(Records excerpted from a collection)
--- --- ---

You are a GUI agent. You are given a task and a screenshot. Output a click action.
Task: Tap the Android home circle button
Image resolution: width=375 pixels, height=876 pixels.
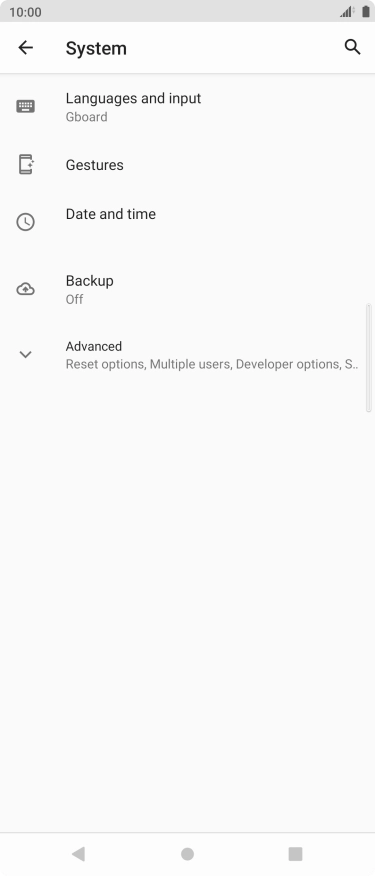187,854
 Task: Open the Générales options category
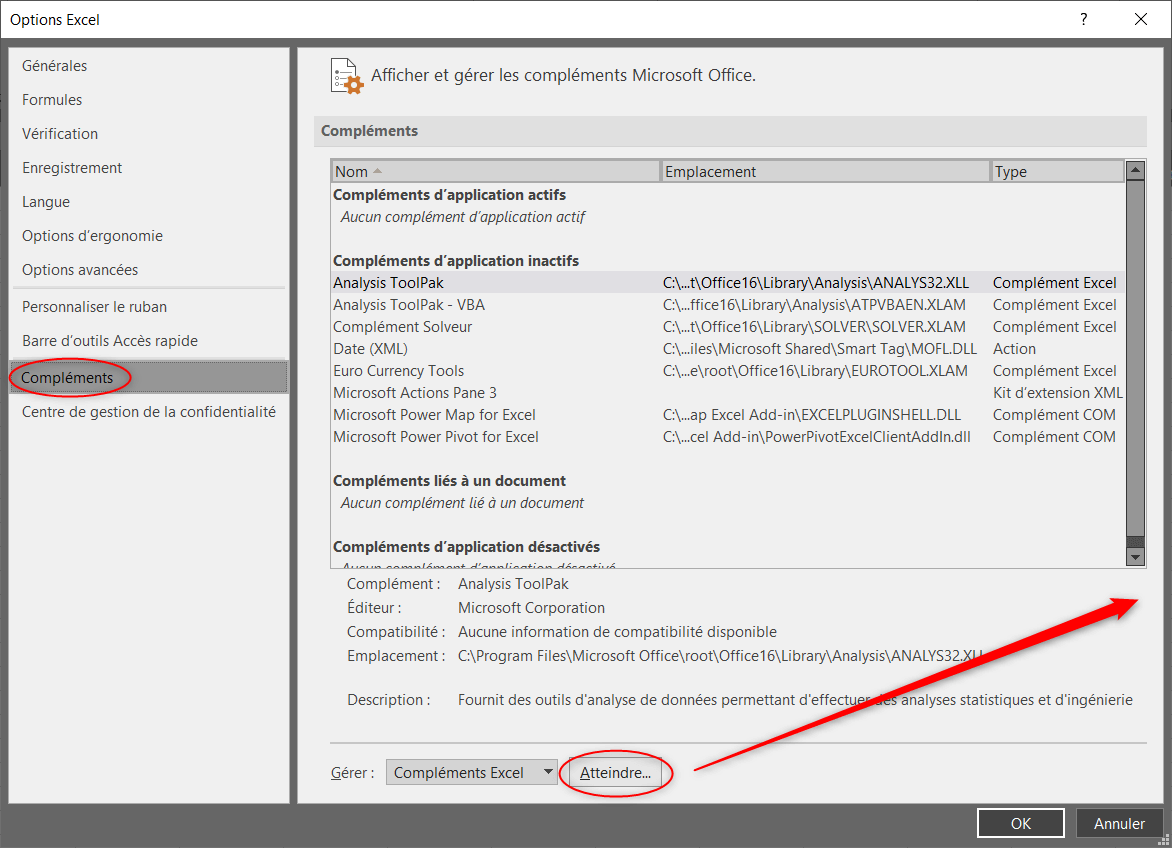55,66
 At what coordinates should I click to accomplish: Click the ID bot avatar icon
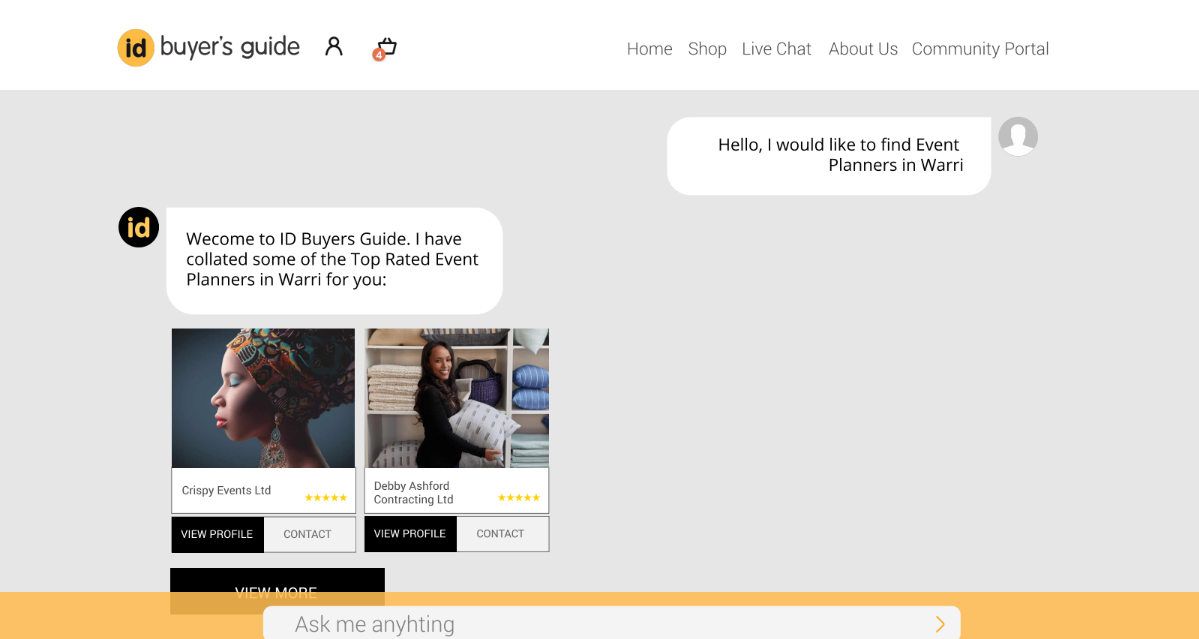(x=139, y=228)

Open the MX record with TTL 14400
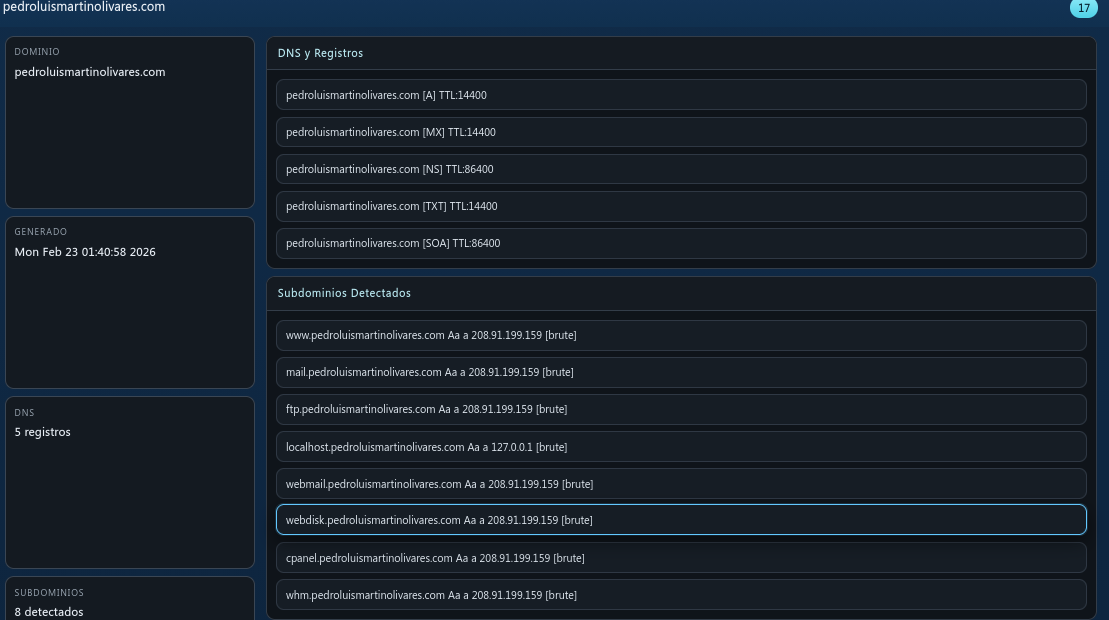pos(681,131)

--- --- ---

TASK PROMPT → Could you reproduce exactly, and only, the lines from the one containing "Task: Open the Générales options category" through the end of the records above, both included, while leaving out the pictures?

EXERCISE ANSWER →
 Task: Open the Générales options category
55,66
 At what coordinates should I click to accomplish: Click the ID bot avatar icon
(x=139, y=228)

Open the MX record with TTL 14400
pos(681,131)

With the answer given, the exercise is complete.